I don't see where there was a mistake I was making there. I was suspicious that there was proof that the Taliban killed someone based on the leak and you're basically saying that they may have done but there's no proof of it.

In addition I was further suspicious that if the government flat out says that there was proof (as NGTM-1R claimed) and Manning had plead to it, that it would still turn out to be more like the situation you describe.

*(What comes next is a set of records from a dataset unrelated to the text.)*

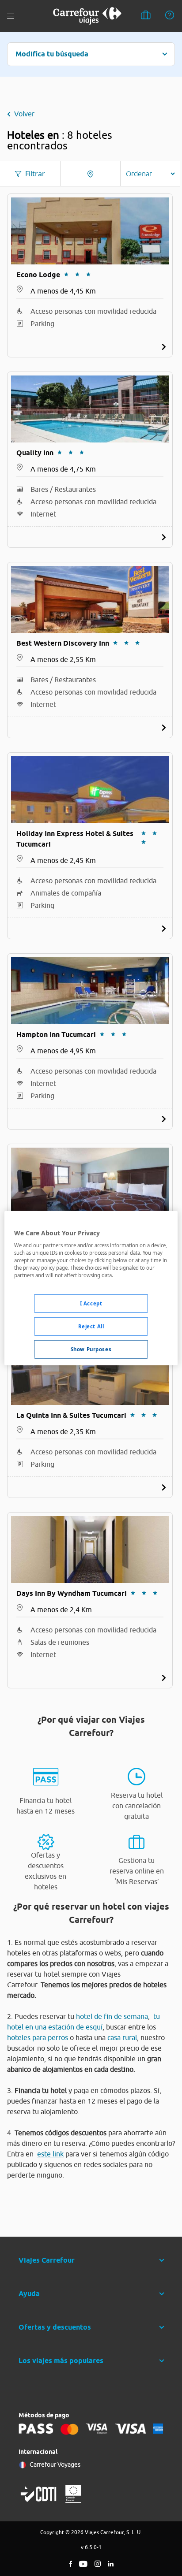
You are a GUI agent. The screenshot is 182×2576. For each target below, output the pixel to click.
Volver (24, 114)
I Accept (91, 1303)
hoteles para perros (37, 2037)
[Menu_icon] (10, 16)
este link (50, 2154)
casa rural (122, 2037)
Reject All (91, 1326)
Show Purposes (91, 1349)
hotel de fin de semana (112, 2016)
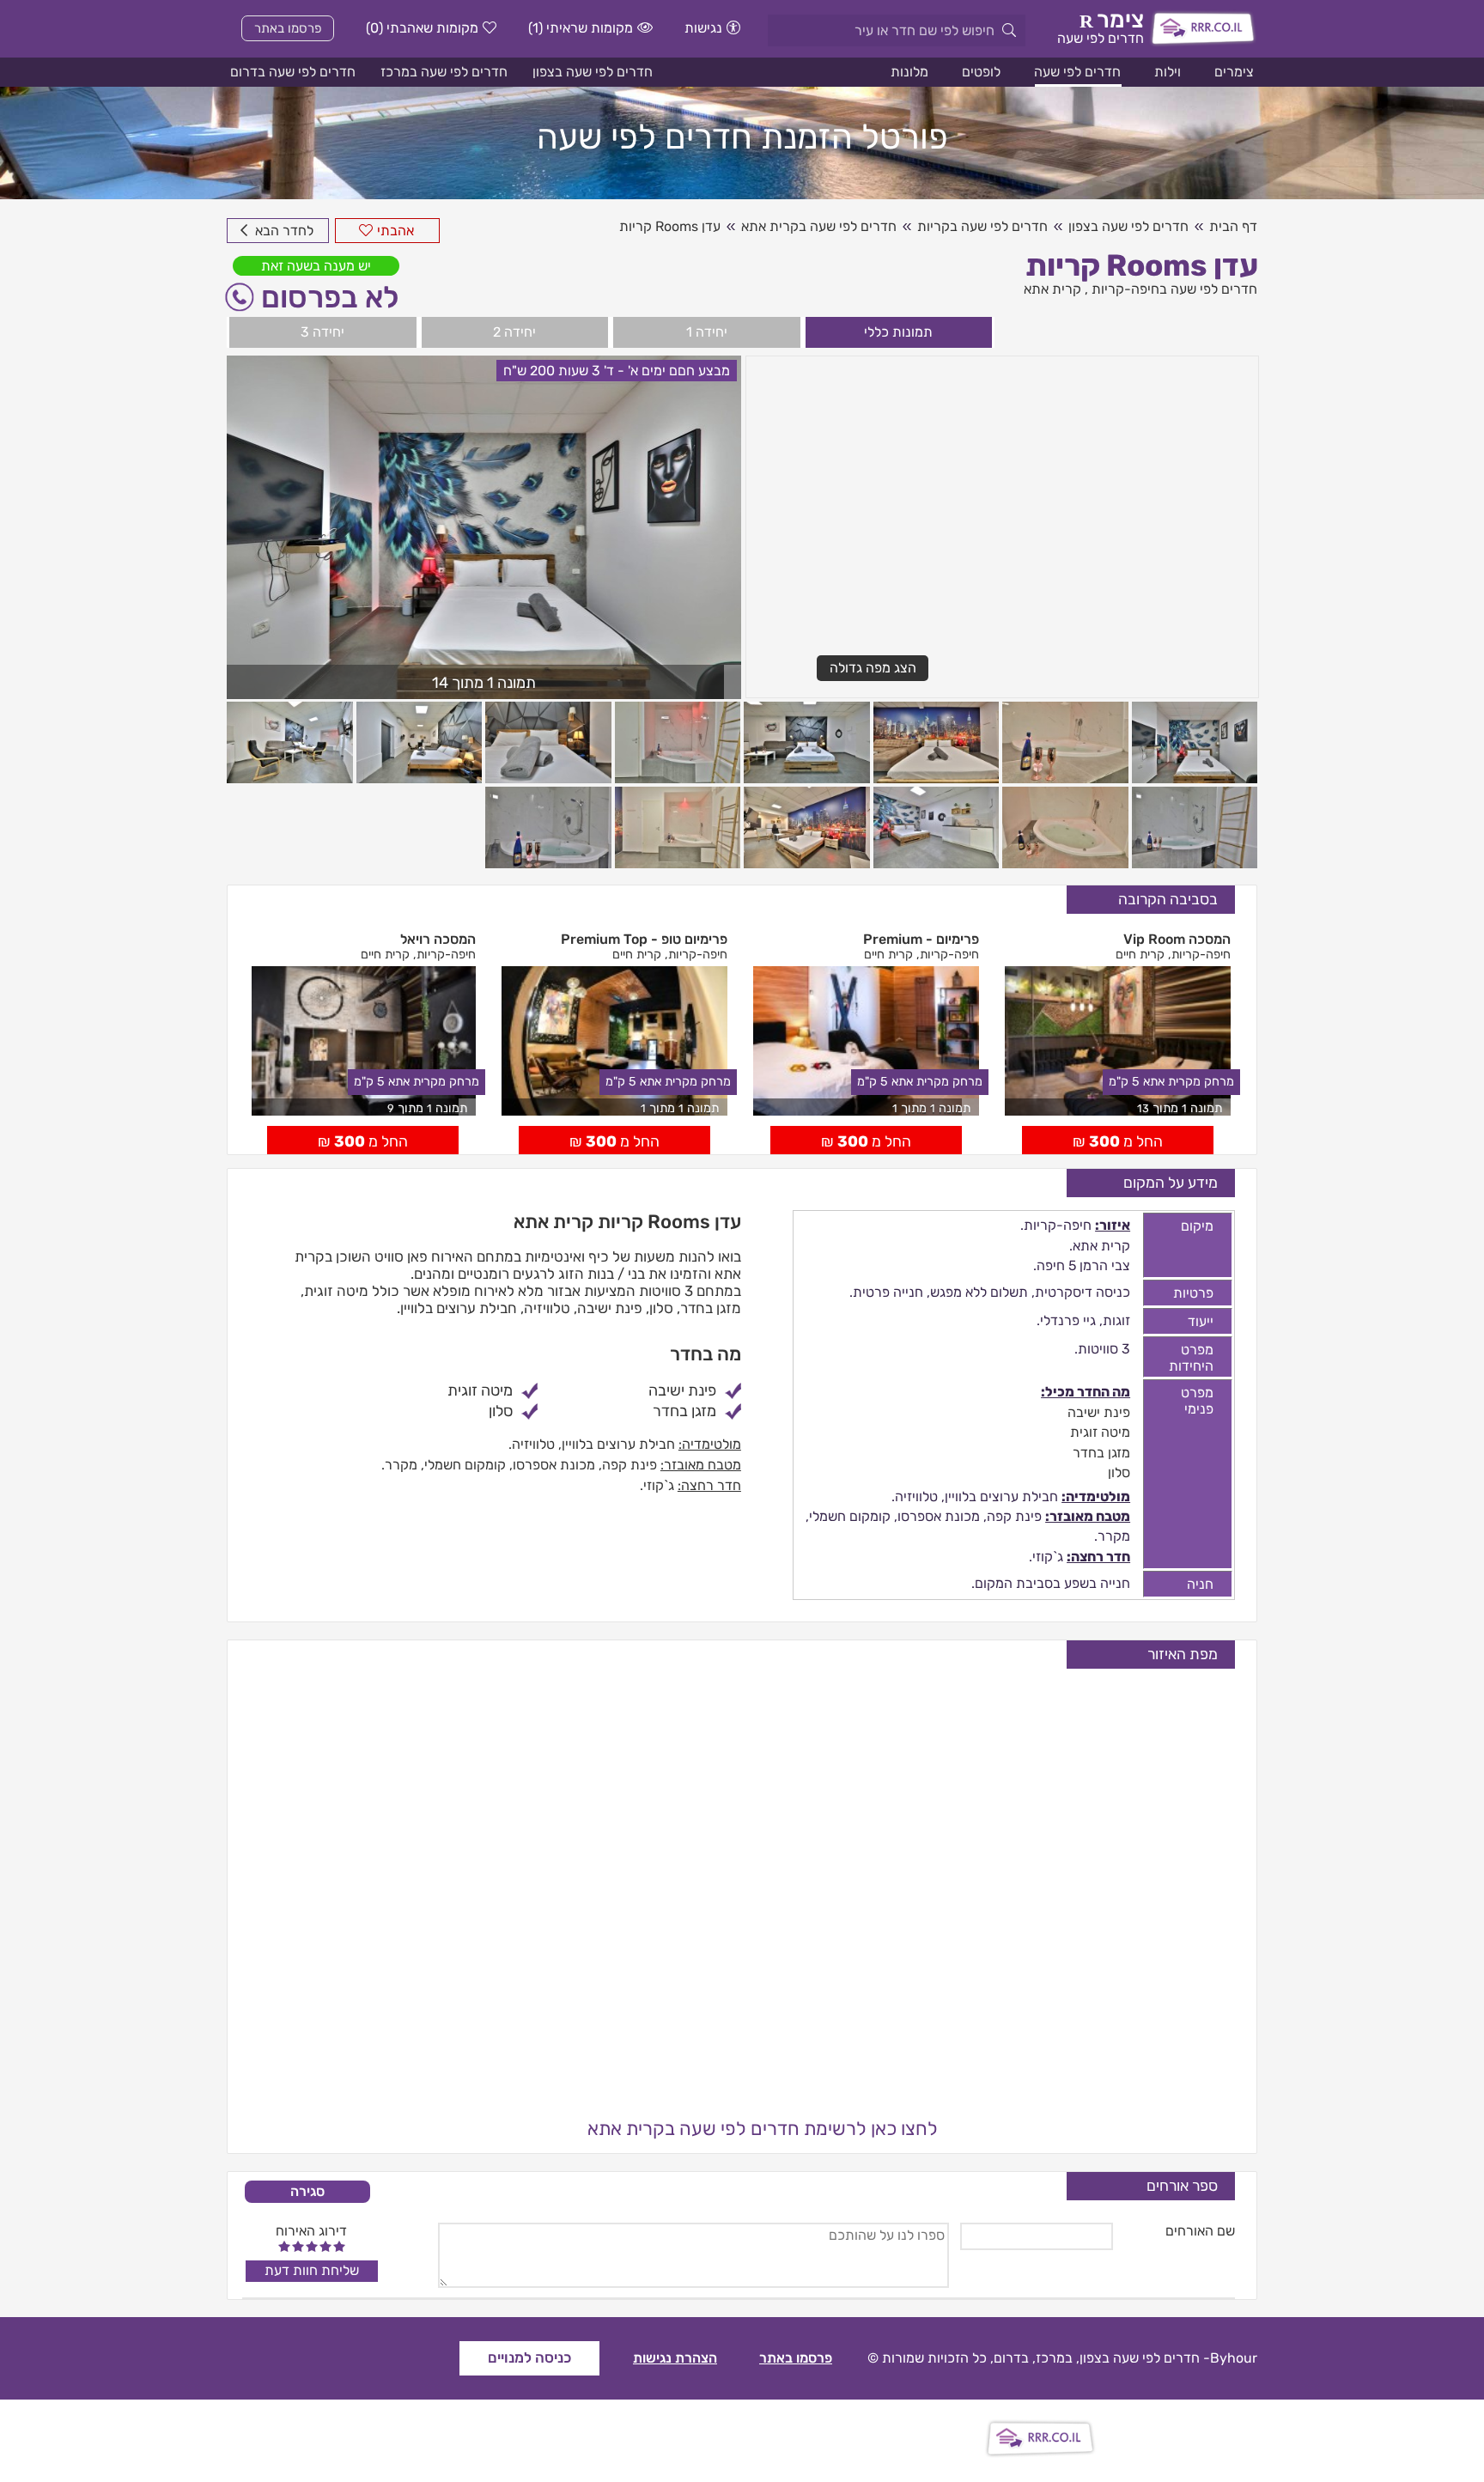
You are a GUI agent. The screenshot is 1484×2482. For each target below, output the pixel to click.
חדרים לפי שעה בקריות (982, 226)
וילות (1167, 72)
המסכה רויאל (438, 939)
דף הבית (1233, 226)
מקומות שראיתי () (580, 28)
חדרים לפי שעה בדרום (293, 72)
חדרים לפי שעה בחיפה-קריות (1174, 289)
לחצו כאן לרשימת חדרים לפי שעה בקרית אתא (762, 2128)
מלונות (909, 72)
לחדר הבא (282, 230)
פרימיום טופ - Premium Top (644, 939)
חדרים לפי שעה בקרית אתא (819, 226)
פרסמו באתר (288, 28)
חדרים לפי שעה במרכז (444, 72)
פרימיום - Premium (921, 939)
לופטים (981, 72)
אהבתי (395, 230)
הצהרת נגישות (675, 2358)
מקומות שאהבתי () (422, 28)
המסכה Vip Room (1177, 939)
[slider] (311, 2246)
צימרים (1234, 72)
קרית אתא (1052, 289)
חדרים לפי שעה (1077, 72)
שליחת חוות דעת (312, 2270)
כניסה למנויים (529, 2357)
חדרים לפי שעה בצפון (592, 72)
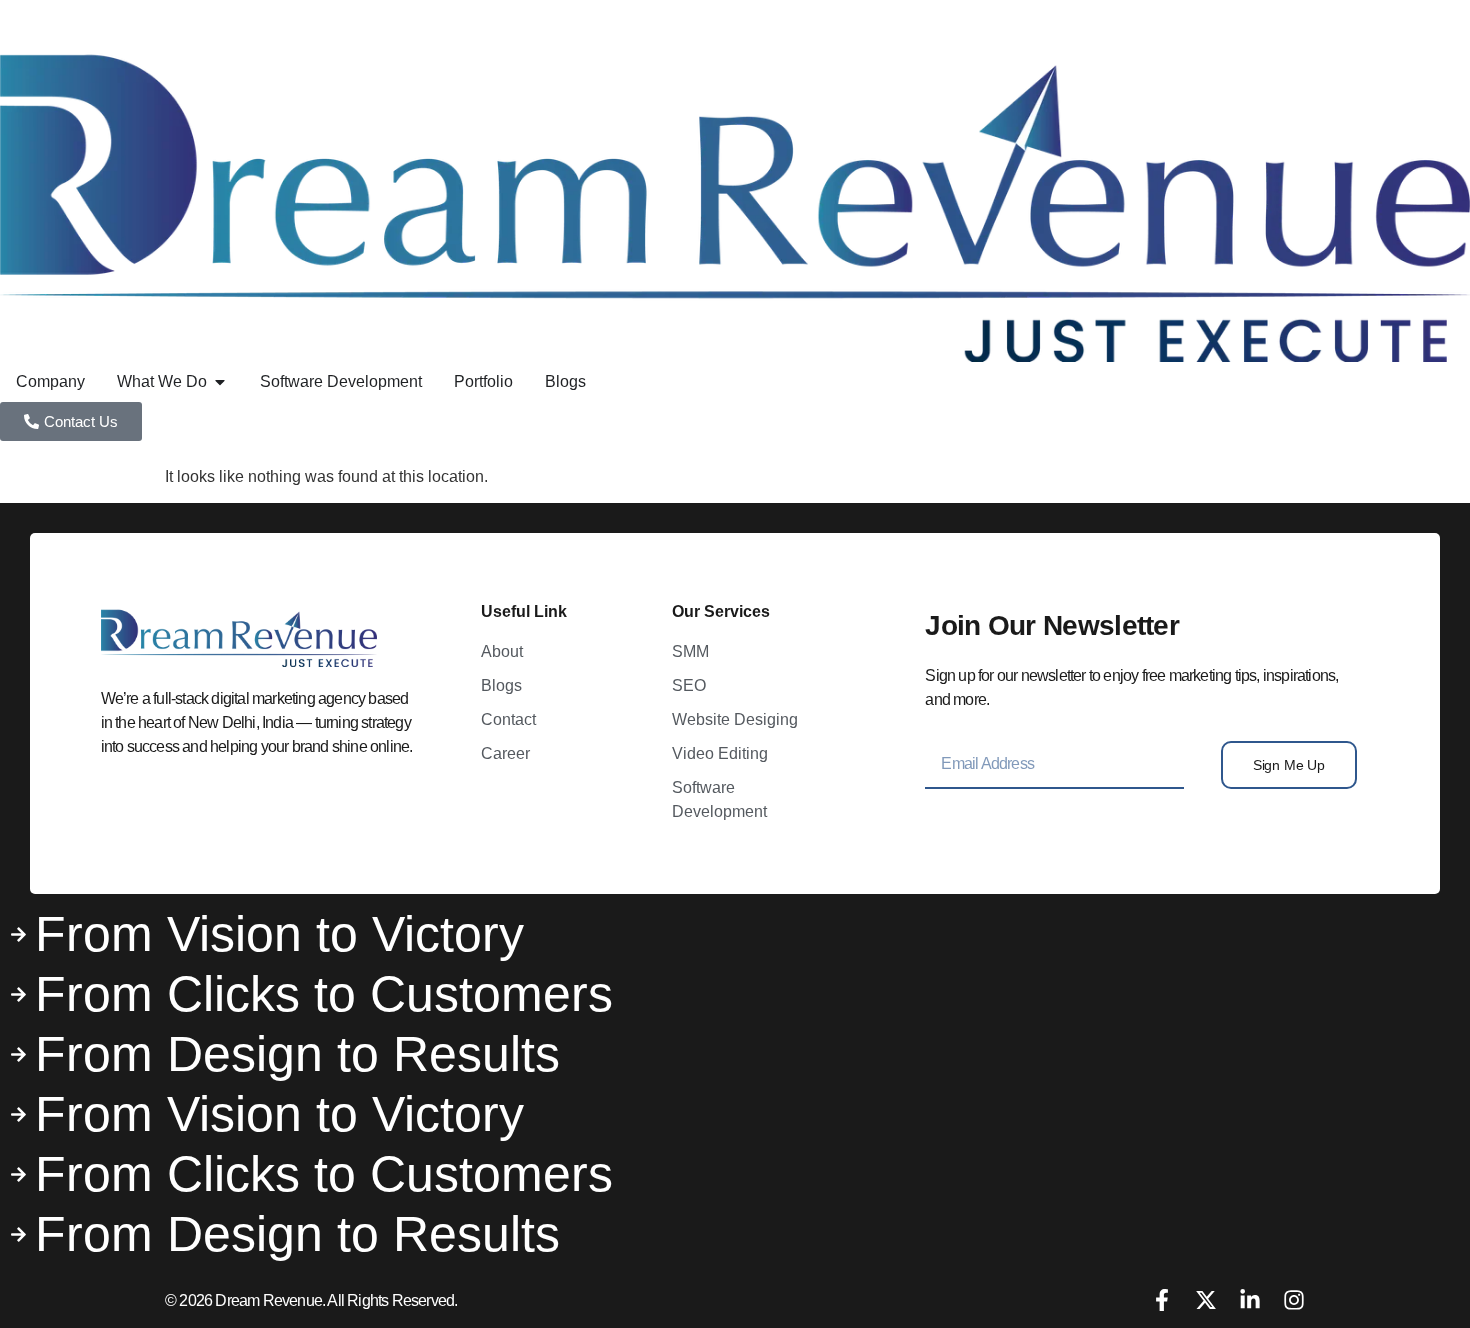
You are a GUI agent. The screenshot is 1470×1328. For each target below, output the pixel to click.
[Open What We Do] (220, 382)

The mistake you were making was in assuming there is likelihood of improper factual statements in a guilty plea.  In point of fact, the liklihood of non-factually support statements in the American equivalent of an "agreed statement of facts" is very low as it has to be drafted by both prosecution and defense, agreed to, and factually supported by the evidence available.  It is then subject to judicial review.  These documents can contain errors and inaccuracies, but the likelihood of that happening during a guilty plea in a high-profile case is exceptionally low.

The "agreed statement of facts" or equivalent in most judicial systems is the closest thing to a factual record of the crime and is considerably more reliable than any judicial or juridical findings in a case, particularly in the United States and Canada (Britain's system differs due to differences in rights and inferences that can be drawn based on testimony).  In that regard, statements made in a guilty plea are ordinarily quite reliable if a defendant is well-represented, and Manning was.

NGTM-1R's error, on the other hand, was factual - there is no definitive evidence that the death in Afghanistan attributed to the leak by the Taliban was actually due to the content of the leak itself.